A builder who chooses the multi-user variant gets a different init image and a different set of services in the boot config. Same hardware. Same drivers.

The CPU constraint

This OS variant is 16/32-bit only.

  • A 6502 with no MMU can’t enforce process isolation. You can run multiple processes cooperatively (the single-user OS does this for command pipelines), but a malicious or buggy program can corrupt anything in the 64 KB address space. That’s not “multi-user” in any meaningful sense.
  • A 68000 has supervisor/user mode separation. With an external MMU (the era had a few options; Motorola’s MC68451 was the contemporary part) you get real isolation. Without an MMU, you get supervisor-mode protection but processes share the user-mode address space — better than the 6502 but still soft isolation.
  • A 386 or later has a proper MMU and is comfortable.

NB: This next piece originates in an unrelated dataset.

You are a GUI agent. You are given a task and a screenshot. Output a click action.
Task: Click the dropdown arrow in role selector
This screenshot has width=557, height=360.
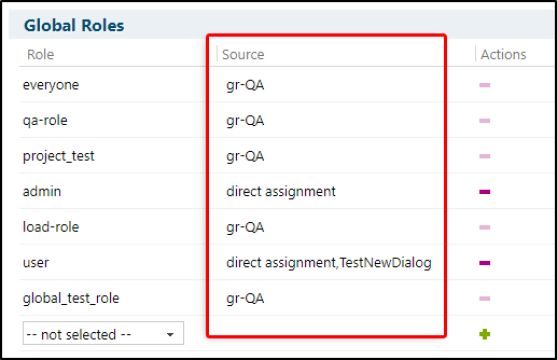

A 68k system with an MMU is the canonical target for v1 of the multi-user OS. Without an MMU it runs but the user-isolation story is “we trust you.”

Network stack — later

The natural next thing to want is networking. The plan is:

  • Phase 1: serial-over-UART terminal access (multiple users dialing in via modem, or via SSH-over-serial through a USB-serial adapter on a host machine)
  • Phase 2: SLIP / PPP over UART for IP connectivity
  • Phase 3: Ethernet via a network card (a separate project, requires designing the card)

Ethernet on a vintage CPU is realistic — see CSNet’s CP/M era networking, NCSA Telnet on a Mac SE. It’s just work.

Process model

A traditional Unix fork() + exec() model fits the microkernel naturally:

pid_t child = fork();         // microkernel duplicates the calling thread + maps
if (child == 0) {
    exec("/bin/ls", argv);    // child replaces its address space
} else {
    int status;
    wait(&status);            // parent waits
}

Implementation: fork is a syscall the process_svc handles. It allocates a fresh page table, copies (or marks copy-on-write) the parent’s pages, and creates a new thread in the kernel. exec reads the binary off disk via the FS service, replaces the process’s pages with the new image, jumps to the entry point.

Dependencies

  • A working microkernel with mature IPC
  • A working single-user OS (this is incremental on top of it)
  • A 16-bit-or-wider CPU; ideally with an MMU
  • An I/O card for the console
  • The driver library populated with FS, console, and the relevant peripherals

Next steps

  1. Wait for the single-user OS to settle.
  2. Spec the syscall set additions: fork, exec, wait, kill, getpid, setuid, etc.
  3. Spec the on-disk passwd format and the auth service.
  4. Spec the terminal-multiplexer protocol.
  5. First-light on a 68k system with an MMU prototype.

Contributions wanted: anyone with experience writing small Unix-alikes (Minix, xv6 contributors), MMU specialists for the 68k, network stack implementers (when we get there).